His plane, together with other aircraft left the carrier on a pre-invasion strike against enemy installations and shipping in the Palau Islands. The attack was made in the face of persistent and accurate anti-aircraft fire.
Mr. and Mrs. Sisto Di Petta of Columbia Avenue, received a letter from his commanding officer, Lt. Commander S. L. Prickett, USN, telling that he was lost in an airplane crash at sea.
The letter follows:
“It was with considerable regret that I had to wire the Bureau of Naval Personnel that your son, Anthony, was missing as a result of an airplane crash at sea.
“Your son was in a plane piloted by Lt. J.R. Manown and took off or Malakai Island in the Palau group. The plane was in excellent shape. Just short of the target, the plane went into a steep dive, entered the water and burst into flames.
“We have listed your son as missing because no trace has been found of the plane or any of the crew. However, it is only fair to you to let you know what we think so that you will not maintain any heart breaking hopes for his survival. Because of the facts of the crash as we know them, we hold out no hopes for his survival.

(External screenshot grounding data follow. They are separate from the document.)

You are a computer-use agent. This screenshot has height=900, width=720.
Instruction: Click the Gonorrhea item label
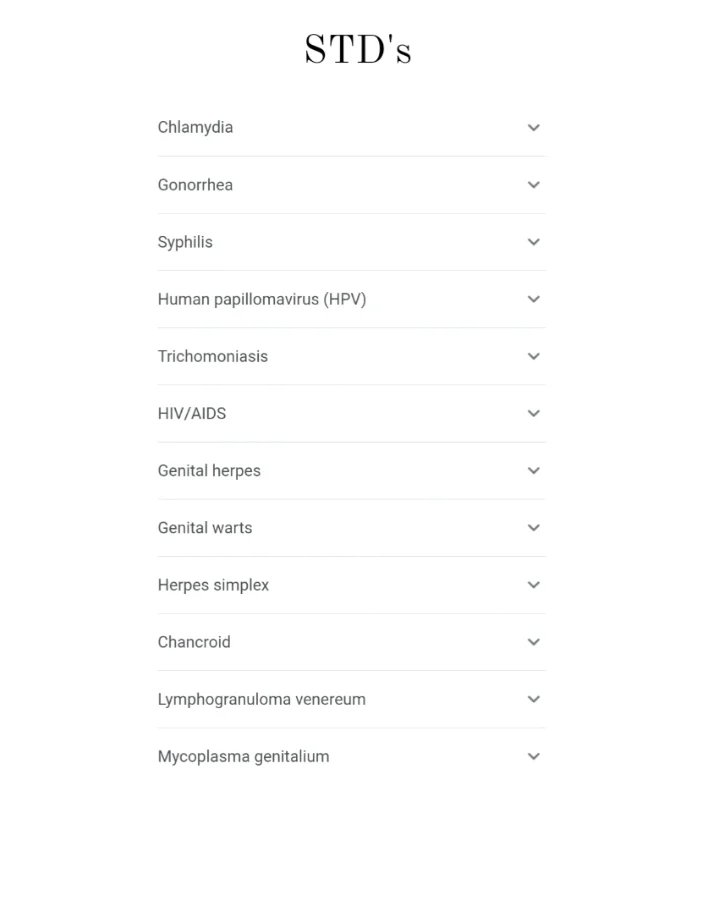(x=195, y=185)
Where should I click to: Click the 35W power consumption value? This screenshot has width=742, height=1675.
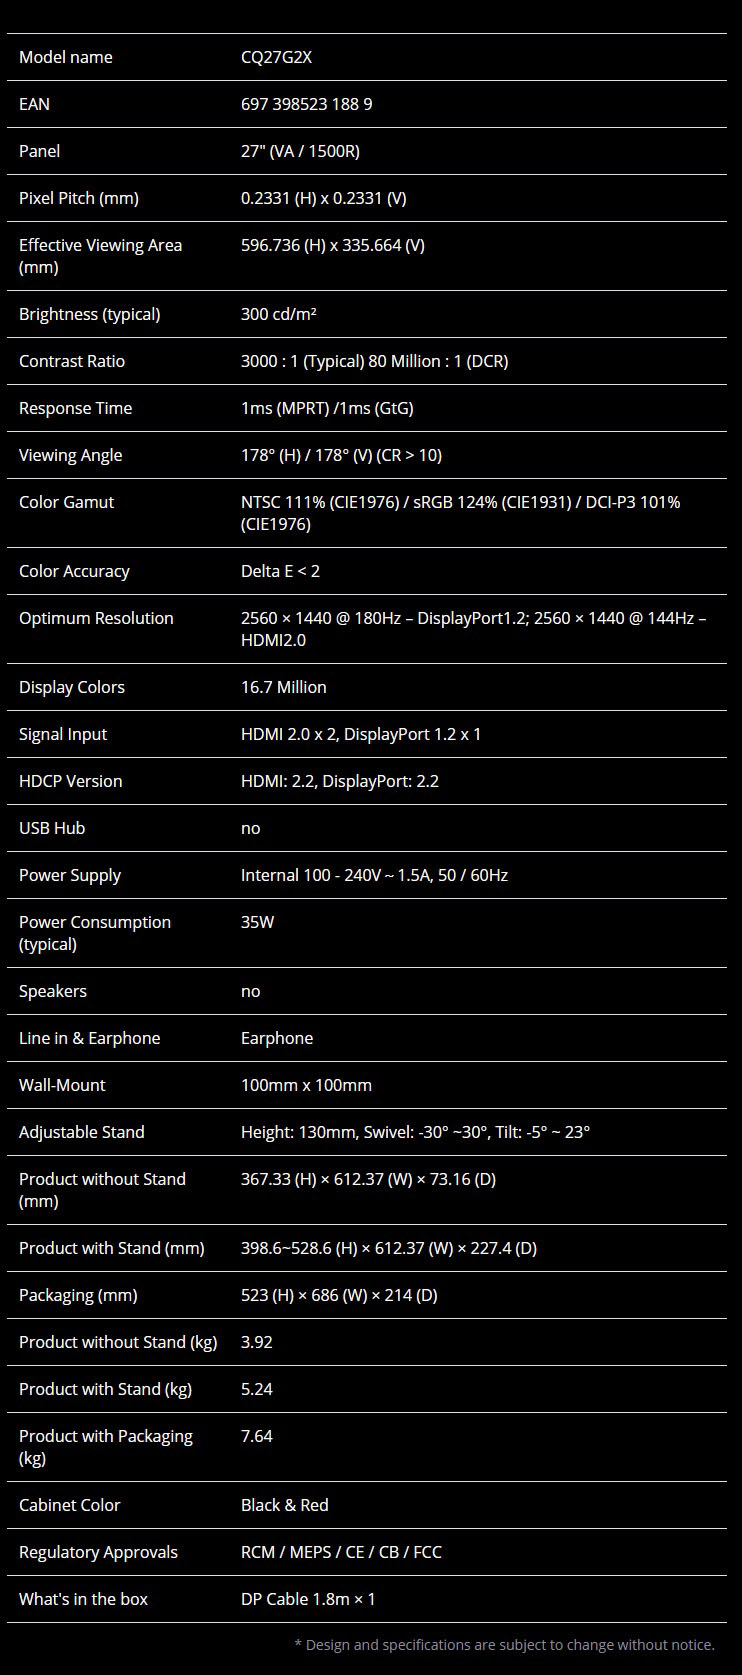[x=257, y=922]
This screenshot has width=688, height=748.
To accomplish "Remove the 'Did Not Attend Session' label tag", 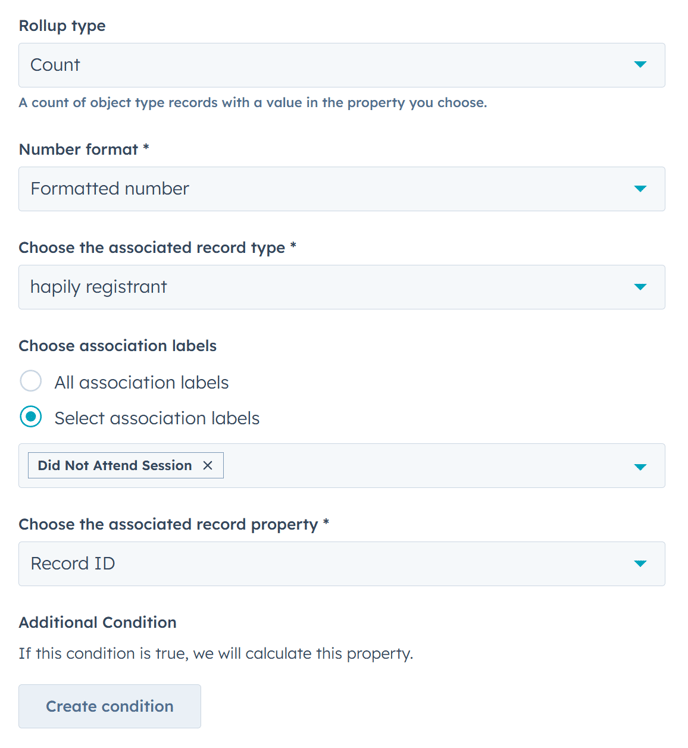I will 208,466.
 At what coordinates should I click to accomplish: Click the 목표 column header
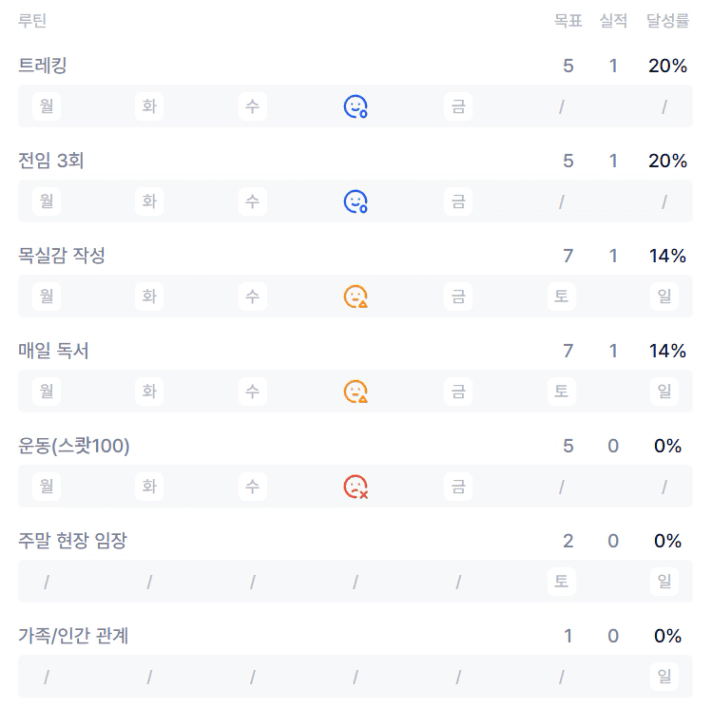[568, 20]
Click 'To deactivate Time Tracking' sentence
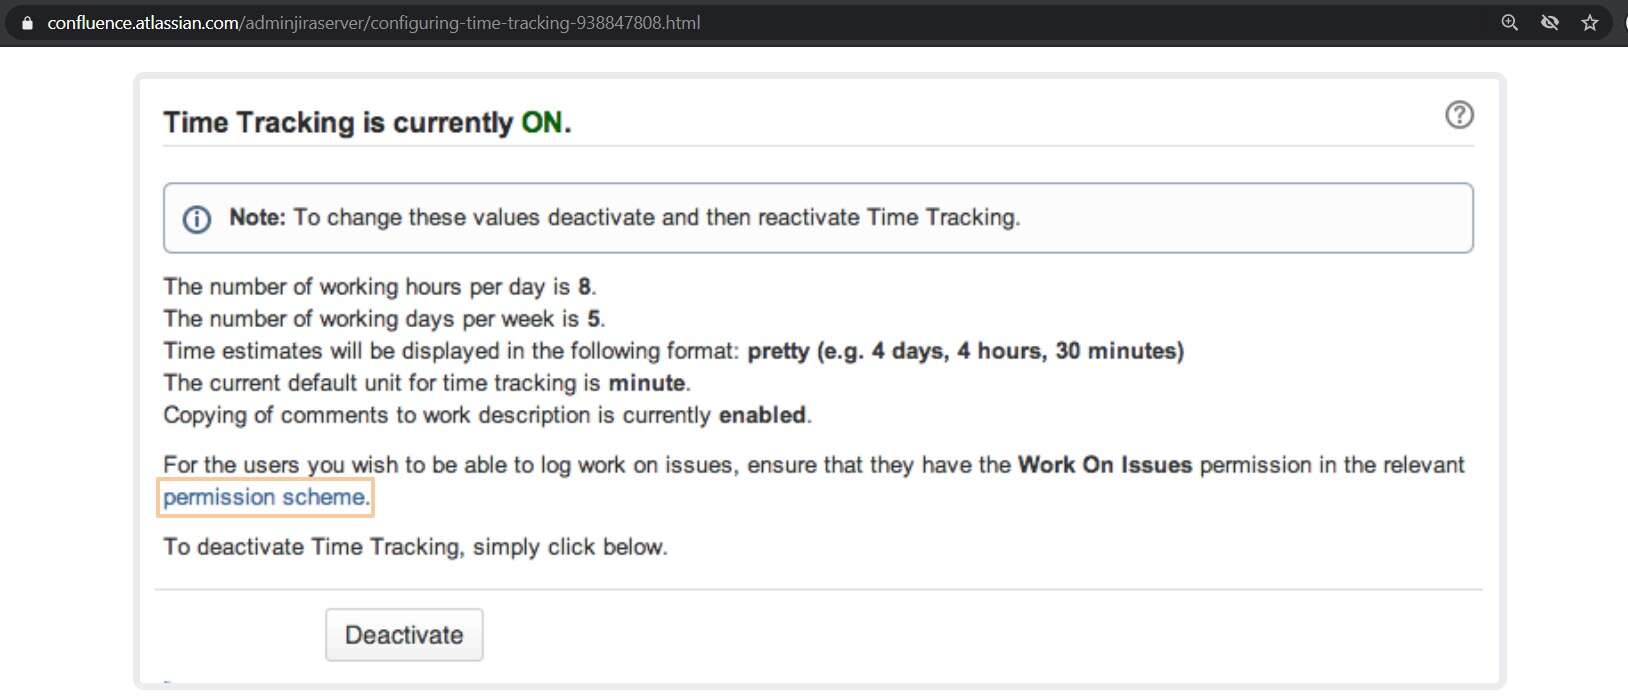Screen dimensions: 1628x698 click(x=415, y=547)
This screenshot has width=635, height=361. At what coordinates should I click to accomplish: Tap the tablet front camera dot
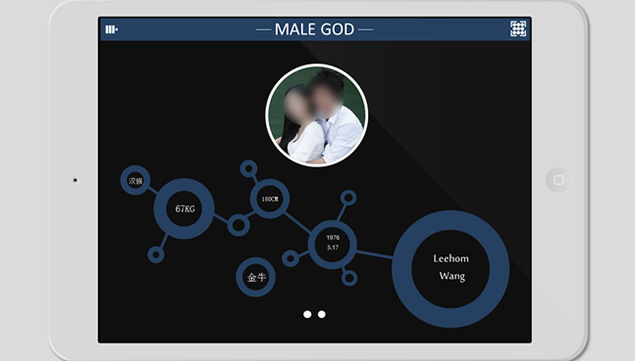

“Your son was one of the first of the crew to report to his squadron. Since that time he has conducted himself in a manner to reflect pride on his family and on the Naval Service, whose traditions he maintained to the highest degree. Your son is badly missed by both the officers and the men of this squadron.”
Di Petta who has served five years in the Navy was attached to a Torpedo Squadron of the Air Force when he was lost in action.
Di Petta entered the Navy in 1939, taking his boot training at Newport, R. I. His first assignment was as a crewman aboard the USS Wasp. When that ship was torpedoed in September 1942, he spent six hours in a lifeboat in the Coral Sea before being picked up.